The next morning, May 16, 2021, in a Tony-Award-winning performance, I declared my sobriety for good.
From that day forward, I drowned myself in sobriety. I read every book, listened to every podcast, and immersed myself fully. I expanded beyond sobriety into personal growth, public speaking, and coaching. I earned my life-coaching certification, shared my story publicly, and built a community of thousands.
Sobriety became something I lived into, not something I gave up.
What do you consider your sobriety date? Have you experienced any relapses, and what does maintaining your recovery look like day-to-day now?
My sobriety date is May 16, 2021. I have not experienced any relapses.
Recovery today is intentional and holistic. I live with bipolar disorder, and managing my mental health is central to my sobriety. When my mood is regulated, my addiction remains in check.

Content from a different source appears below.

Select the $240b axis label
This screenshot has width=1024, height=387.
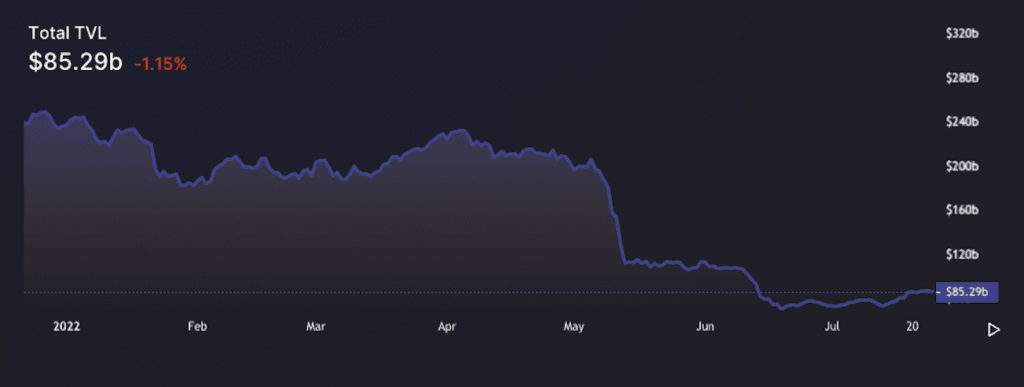[x=963, y=122]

I work with a therapist and psychiatrist, participate in neurofeedback, have undergone ketamine treatments, take medication, and stay connected to people who know and love me. Cravings still arise at times, and I acknowledge them without shame and allow them to pass.
Sobriety is not something I maintain through force. It is something I live by, choosing a life that supports my nervous system, my mental health, and my growth.
What has surprised you most about recovery?
What has surprised me most is how long it takes.
Nearly five years in, this is the first year I truly feel good in my body and confident in who I am. Recovery is not just about removing a substance. It is about rebuilding everything underneath it, and that work takes time.
Growth is slow, quiet, and layered. Recovery taught me patience and respect for the process.
Who are the most important people in your recovery journey?
The most important people in my recovery journey are my husband and my daughter.
They love me unconditionally through the ups, downs, meltdowns, and growth. Being able to recover out loud with them has been a gift. Addiction thrives in secrecy, and recovery thrives in honesty. Their support has been foundational.
What have you accomplished in sobriety that wouldn’t have been possible before, and how do you feel about your life today?
I spent fifteen years in corporate America and felt deeply disconnected from meaning. In sobriety, I have built a life that feels abundant and balanced.
I earned my coaching certification, coached hundreds of people, host a podcast now ranked 2.5% globally in its fourth season, and spent more than two years writing my memoir, Tainted Love: A Bipolar Memoir, set for release in fall 2026.
More importantly, I have become the mother and partner I want to be. I have reconnected with my family and found peace.
I still have goals and things I am working toward, but I feel grounded, present, and at peace with my life.
What advice would you give someone starting this journey to recovery?
Recovery is not linear.
There will be hard days, disappointing days, and surprising days. All of it belongs. Getting sober is only the beginning, and lasting recovery requires looking beneath the surface.
I think of recovery like a garden. You can pull a weed from the top, which stops the growth, but unless you dig out the roots, it will keep growing back. The roots are the pain, patterns, nervous system, mental health, and traumas beneath the surface.
Treat yourself like a beautiful garden. Be patient. Be curious. Dig when you are ready. That is how lasting sobriety and real healing grow.